Une première ligne de communication reliant Paris à Lille fut ainsi opérationnelle dès l’été 1794 et permit, par exemple, de transmettre des messages par signaux optiques entre ces deux villes en neuf minutes, via une quinzaine de tours. Le 3 septembre 1794, cette ligne de sémaphores informa les Parisiens de la victoire de Condé-sur-l’Escaut sur les Autrichiens moins d’une heure après l’événement, grâce à une tour élevée sur le mont Valérien (Suresnes).
Le télégraphe optique belge fut dans un premier temps une prolongation du télégraphe optique français de Chappe. En 1803, à l’époque de l’occupation napoléonienne de la Belgique, la ligne Paris-Lille fut prolongée jusqu’à Bruxelles. Six ans après, en 1809, cette ligne fut étendue jusqu’à Anvers puis Amsterdam. Un appareil Chappe se trouvait alors placé sur chacune des tours de la cathédrale Sainte-Gudule, à Bruxelles. Celui de Dilbeek était donc un élément du système de liaison avec Lille situé à proximité de Bruxelles.
En 1844, plus de 5 000 km de lignes télégraphiques reliant 543 tours Chappe maillaient la France au départ de Paris jusqu’aux grandes villes de province (Lille, Strasbourg, Marseille-Toulon, Bayonne et Brest). De nombreuses ramifications prolongeaient les lignes principales, notamment jusqu’à Venise ou Mayence. La plupart des pays européens et même la Russie tsariste disposaient à l’époque de systèmes de communication optique plus ou moins directement inspirés ou carrément copiés du télégraphe Chappe.
Ce télégraphe optique fut remplacé progressivement, à partir de 1846, par le télégraphe électrique, malgré les avertissements insistants de nombreux contemporains mettant en garde les gouvernements de l’époque contre les risques de sabotage et d’interruption de service car « un fil est facile à couper ».
Le télégraphe Chappe et les pigeons voyageurs ne disparurent pas pour autant et demeurèrent utilisés de longues années encore – notamment par l’armée – du fait de la fragilité et de la vulnérabilité du télégraphe électrique.

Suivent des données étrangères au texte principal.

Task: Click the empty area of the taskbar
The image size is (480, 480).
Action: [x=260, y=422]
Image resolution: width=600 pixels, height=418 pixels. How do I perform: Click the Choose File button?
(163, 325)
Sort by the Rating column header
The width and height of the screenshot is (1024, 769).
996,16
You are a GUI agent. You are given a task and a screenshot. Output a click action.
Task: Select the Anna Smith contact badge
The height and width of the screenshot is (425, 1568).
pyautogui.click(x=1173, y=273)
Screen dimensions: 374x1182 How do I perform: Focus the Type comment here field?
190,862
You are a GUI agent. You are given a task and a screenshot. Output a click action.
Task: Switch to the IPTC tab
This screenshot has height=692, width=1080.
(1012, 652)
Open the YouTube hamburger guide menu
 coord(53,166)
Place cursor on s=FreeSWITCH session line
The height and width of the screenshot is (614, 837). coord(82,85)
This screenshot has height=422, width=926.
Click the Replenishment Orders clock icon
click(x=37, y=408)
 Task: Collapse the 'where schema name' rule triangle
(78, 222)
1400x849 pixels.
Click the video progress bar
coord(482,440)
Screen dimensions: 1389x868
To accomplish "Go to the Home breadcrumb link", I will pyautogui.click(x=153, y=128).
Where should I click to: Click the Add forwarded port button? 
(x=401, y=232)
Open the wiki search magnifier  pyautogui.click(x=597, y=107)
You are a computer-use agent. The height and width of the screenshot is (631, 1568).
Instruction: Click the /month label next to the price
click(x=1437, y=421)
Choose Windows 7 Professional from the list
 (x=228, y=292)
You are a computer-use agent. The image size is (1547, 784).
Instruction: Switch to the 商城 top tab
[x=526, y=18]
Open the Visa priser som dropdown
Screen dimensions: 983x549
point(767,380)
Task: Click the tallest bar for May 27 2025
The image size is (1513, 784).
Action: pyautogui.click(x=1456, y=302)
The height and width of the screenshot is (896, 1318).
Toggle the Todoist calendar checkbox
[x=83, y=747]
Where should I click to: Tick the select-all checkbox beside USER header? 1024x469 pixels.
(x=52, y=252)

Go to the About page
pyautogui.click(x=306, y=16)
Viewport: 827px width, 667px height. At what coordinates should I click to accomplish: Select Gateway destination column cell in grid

Comment ne pas établir un parallèle entre le réseau de tours Chappe qui couvraient alors plusieurs pays européens et celui bien actuel des antennes-relais interconnectées hérissées d’émetteurs-récepteurs de téléphonie mobile qui ont fleuri partout, surtout ces 30 dernières années, aussi bien en rase campagne, sur des bâtiments élevés et même peut-être dans les clochers des églises…
La tour Chappe
Une tour Chappe était constituée :
– du signal (mât muni d’un régulateur pivotant et de deux indicateurs articulés) ;
– d’une salle de travail à l’étage où le stationnaire observait les tours voisines et actionnait le système de manœuvre du signal ;
– d’un local de repos en dessous, où le stationnaire pouvait descendre se reposer un quart d’heure après le coucher du soleil avant de retourner à son poste un quart d’heure avant le lever du soleil.
Deux stationnaires étaient affectés à une tour, et ils se relayaient chaque jour à midi. Le métier de télégraphiste était exigeant. Il devait restituer exactement le signal reçu sous peine de faire perdre du temps à la diffusion du message et surtout d’être sévèrement sanctionné par sa hiérarchie.